• [Instructions to follow]:
Please put the data below into a Markdown table with two columns, "Row" and "Line," giving each non-blank line its own numbered row and skipping blank lines. Leave the pictures out.

• [Given records]:
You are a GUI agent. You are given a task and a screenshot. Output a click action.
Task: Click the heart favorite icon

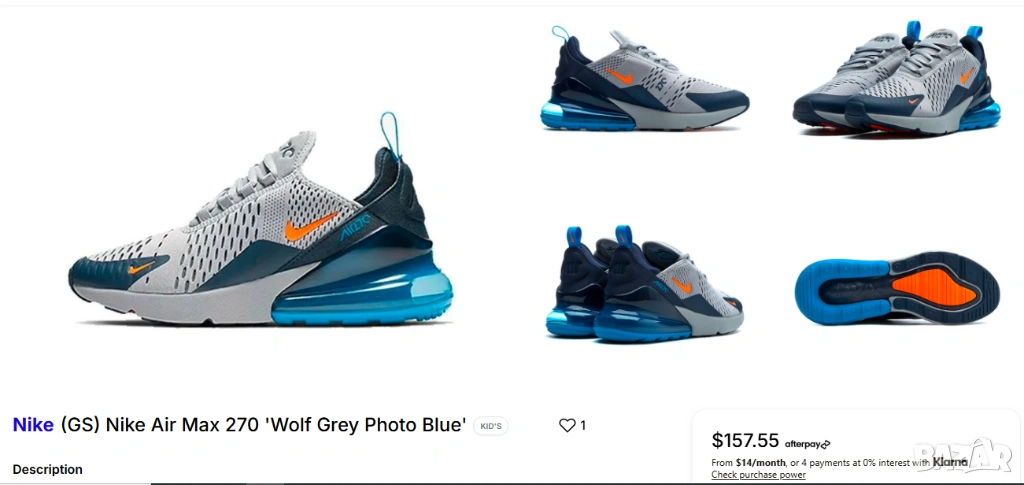click(567, 425)

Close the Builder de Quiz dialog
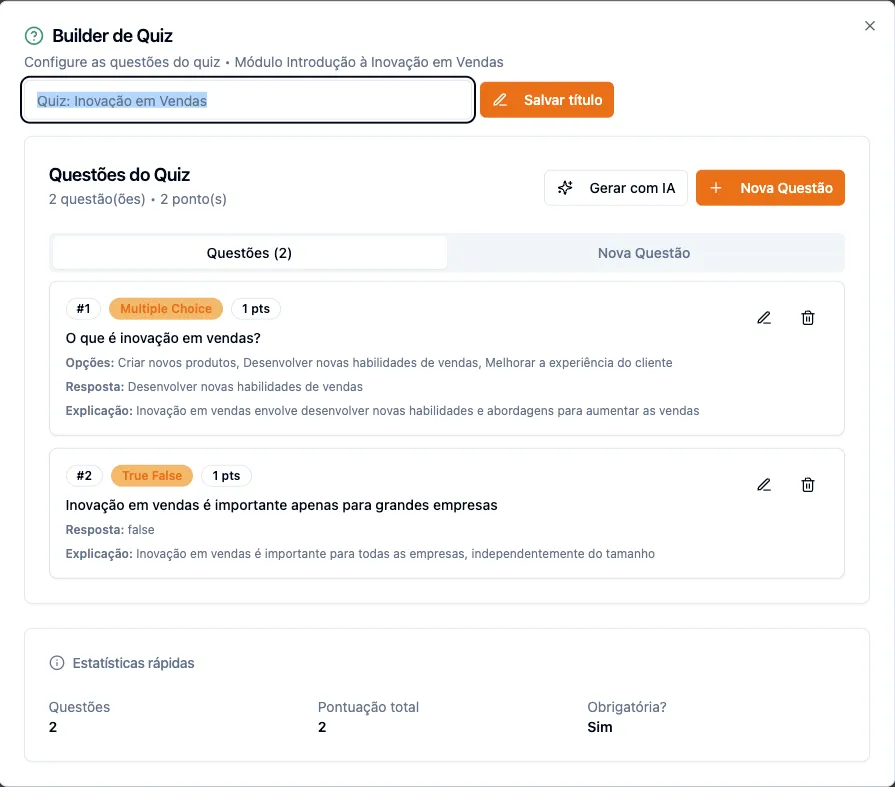tap(869, 26)
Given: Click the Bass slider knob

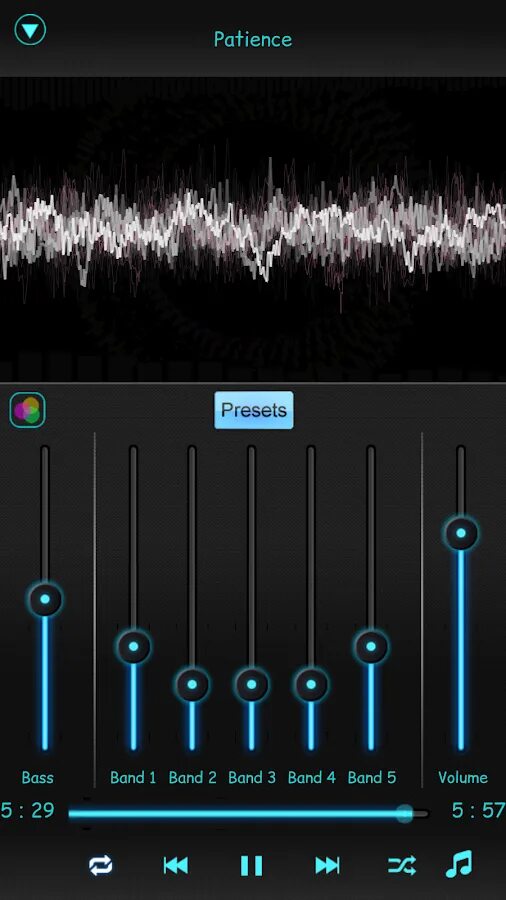Looking at the screenshot, I should click(x=45, y=599).
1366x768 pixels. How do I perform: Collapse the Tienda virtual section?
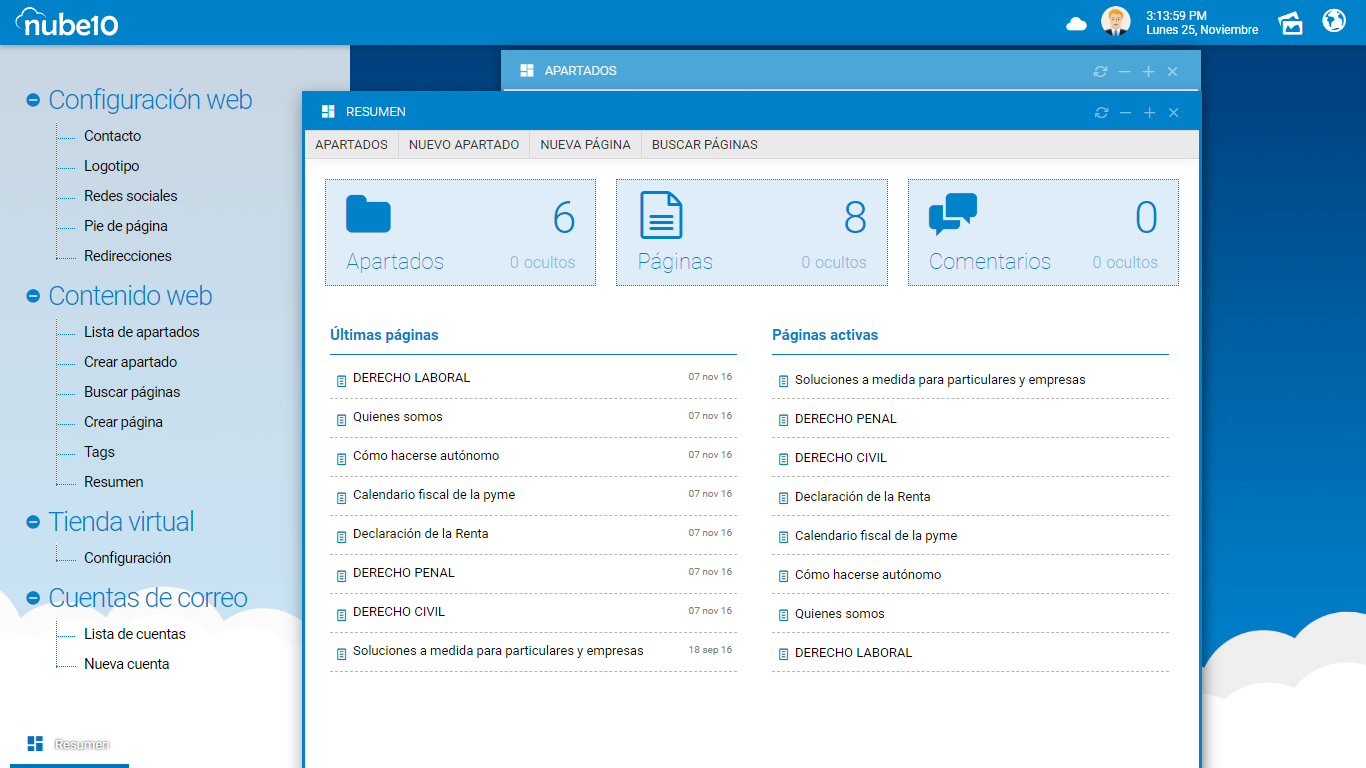click(x=33, y=522)
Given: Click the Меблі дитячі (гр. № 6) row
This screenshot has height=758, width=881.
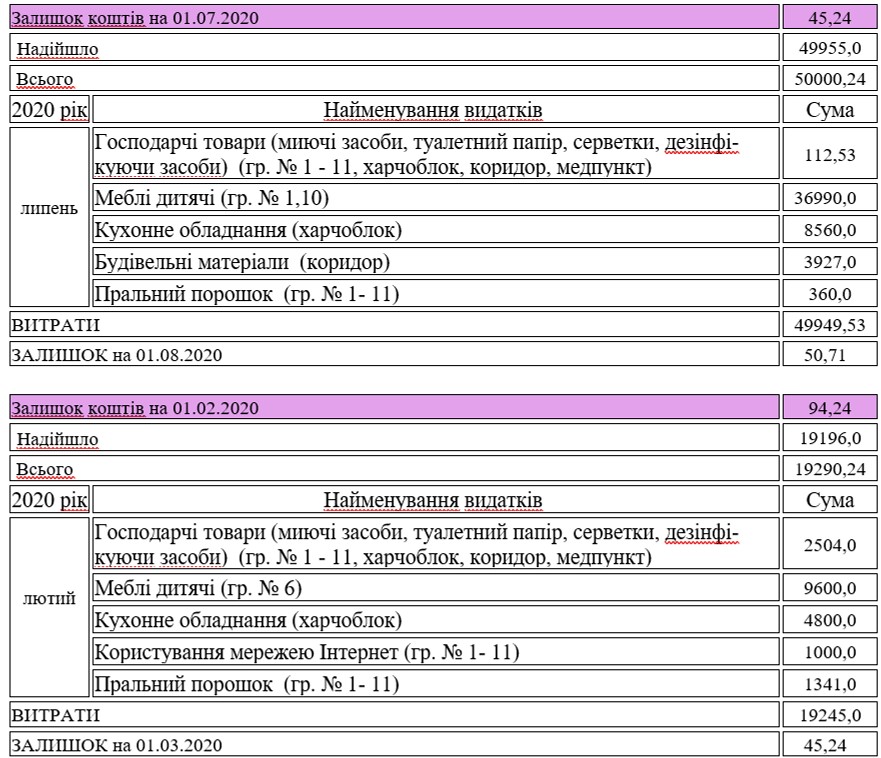Looking at the screenshot, I should (x=434, y=587).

• [Output of the exercise]:
| Row | Line |
|---|---|
| 1 | You are a GUI agent. You are given a task and a screenshot. Output a click action. |
| 2 | Task: Click the heart favorite icon |
| 3 | click(567, 425) |
| 4 | Close the Builder de Quiz dialog |
| 5 | tap(869, 26) |
| 6 | Given: Click the Bass slider knob |
| 7 | Looking at the screenshot, I should click(x=45, y=599). |
| 8 | 1366x768 pixels. How do I perform: Collapse the Tienda virtual section? |
| 9 | click(x=33, y=522) |
| 10 | Given: Click the Меблі дитячі (гр. № 6) row |
| 11 | This screenshot has height=758, width=881. |
| 12 | Looking at the screenshot, I should (x=434, y=587). |